II. Was ist eine Ge­schäfts­grund­lage?

Was sind Äqui­va­lenz- und Zweck­stö­rung?

Eine sog. "Zweck­stö­rung" liegt vor, wenn ein bei­den Par­teien be­kann­ter, mit der Leis­tung ver­bun­de­ner Zweck nicht mehr er­reicht wer­den kann und so die Leis­tung für den Gläu­bi­ger nichts mehr oder zu­min­dest deut­lich we­ni­ger als ver­ein­bart wert ist. An­ders als in den Fäl­len der "Zwecker­rei­chung" oder des "Zweck­fort­falls", die nach Un­mög­lich­keits­re­geln (§ 275 Abs. 1 BGB) be­han­delt wer­den, liegt die­ser Zweck aber au­ßer­halb der ei­gent­li­chen Leis­tung, die durch­aus er­bracht wer­den kann. Ent­schei­dend ist, ob das Ri­siko in­so­weit an­ders als im Nor­mal­fall nicht beim Gläu­bi­ger lie­gen soll, son­dern eine Ver­trags­an­pas­sung (§ 313 Abs. 1 BGB) bzw. -auf­he­bung (§ 313 Abs. 3 BGB) er­for­der­lich ist. Das Auf­drän­gen der Leis­tung durch den Schuld­ner muss sich als wi­der­sprüch­li­ches Ver­hal­ten (§ 242 BGB) dar­stel­len.
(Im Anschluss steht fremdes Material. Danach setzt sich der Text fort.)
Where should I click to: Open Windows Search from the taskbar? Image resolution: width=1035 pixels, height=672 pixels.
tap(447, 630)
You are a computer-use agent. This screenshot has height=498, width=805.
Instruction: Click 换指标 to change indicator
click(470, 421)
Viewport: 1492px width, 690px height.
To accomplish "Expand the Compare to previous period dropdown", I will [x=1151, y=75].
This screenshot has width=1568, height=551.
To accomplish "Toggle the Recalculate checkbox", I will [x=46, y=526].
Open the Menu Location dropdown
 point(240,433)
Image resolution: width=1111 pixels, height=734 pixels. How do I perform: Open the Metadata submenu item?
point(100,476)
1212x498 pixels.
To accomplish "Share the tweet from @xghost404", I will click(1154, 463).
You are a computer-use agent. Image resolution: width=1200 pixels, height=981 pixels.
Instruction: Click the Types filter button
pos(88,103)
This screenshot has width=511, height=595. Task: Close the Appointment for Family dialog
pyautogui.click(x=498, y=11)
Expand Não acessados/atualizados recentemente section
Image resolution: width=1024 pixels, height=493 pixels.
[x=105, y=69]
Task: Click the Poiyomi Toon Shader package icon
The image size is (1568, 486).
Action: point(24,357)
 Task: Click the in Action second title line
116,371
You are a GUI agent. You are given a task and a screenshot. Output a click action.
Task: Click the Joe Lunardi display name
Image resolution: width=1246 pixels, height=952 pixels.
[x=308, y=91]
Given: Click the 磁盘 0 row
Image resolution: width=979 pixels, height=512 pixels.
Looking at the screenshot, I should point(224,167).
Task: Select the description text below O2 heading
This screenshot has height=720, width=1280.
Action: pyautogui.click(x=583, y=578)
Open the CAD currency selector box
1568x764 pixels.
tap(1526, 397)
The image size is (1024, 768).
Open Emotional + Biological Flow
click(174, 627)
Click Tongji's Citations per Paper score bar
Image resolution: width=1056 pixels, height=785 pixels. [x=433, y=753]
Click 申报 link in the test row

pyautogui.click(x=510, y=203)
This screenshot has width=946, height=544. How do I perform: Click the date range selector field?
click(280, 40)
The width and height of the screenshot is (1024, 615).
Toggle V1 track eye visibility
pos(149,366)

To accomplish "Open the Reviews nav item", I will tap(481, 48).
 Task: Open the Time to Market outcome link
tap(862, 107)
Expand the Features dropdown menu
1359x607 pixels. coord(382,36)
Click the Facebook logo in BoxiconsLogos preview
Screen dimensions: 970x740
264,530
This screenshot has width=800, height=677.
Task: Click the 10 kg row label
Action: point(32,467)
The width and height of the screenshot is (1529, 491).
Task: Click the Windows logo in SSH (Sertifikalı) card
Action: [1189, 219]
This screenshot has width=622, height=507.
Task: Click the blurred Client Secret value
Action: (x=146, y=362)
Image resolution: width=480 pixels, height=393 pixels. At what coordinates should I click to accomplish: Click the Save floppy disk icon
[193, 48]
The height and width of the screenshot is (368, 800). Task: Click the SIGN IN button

Wer ein Zim­mer im zwei­ten Stock für den Ro­sen­mon­tags­zug in Köln bucht, hat kein In­ter­esse an der Nut­zung, wenn die­ser we­gen ei­nes Sturms ab­ge­sagt wird. Hät­ten die Par­teien dies be­dacht, hät­ten sie wohl keine oder je­den­falls eine nied­ri­gere Ent­gelt­pflicht ver­ein­bart.

An­ders ist es hin­ge­gen, wenn je­mand ein Hoch­zeits­ge­schenk für seine Toch­ter kauft, aber diese im letz­ten Mo­ment den Bräu­ti­gam am Al­tar ste­hen lässt - die­ses Ri­siko muss der Käu­fer tra­gen.

Die "Äqui­va­lenz­stö­rung" be­schreibt eine ähn­li­che Kon­stel­la­tion: Auch in­so­weit ist das Ver­hält­nis von Leis­tung und Ge­gen­leis­tung ge­stört, al­ler­dings zu Las­ten des Schuld­ners, für den sich seine Leis­tung wi­der Er­war­ten nicht lohnt. Ur­sa­che ist hier aber zu­meist eine nicht vor­her­ge­se­hene Leis­tungs­er­schwe­rung, die zu ei­ner Kos­ten­ex­plo­sion führt oder aber eine plötz­li­che ra­di­kale In­fla­tion, wel­che die Ge­gen­leis­tung prak­tisch wert­los macht. Man spricht hier auch von "wirt­schaft­li­cher Un­mög­lich­keit". An­ders als bei § 275 Abs. 2 BGB sind die in­di­vi­du­el­len Ver­hält­nisse des Schuld­ners, nicht die ob­jek­tive Wert­hal­tig­keit maß­geb­lich.

Wich­tige Fälle sind Na­tur­ka­ta­stro­phen (Vul­kan­aus­bruch, Hoch­was­ser) oder Krieg, mit de­nen keine Par­tei rech­net oder rech­nen muss­te. Es wäre un­bil­lig, in­so­weit das Ri­siko al­lein dem Schuld­ner zu­zu­wei­sen.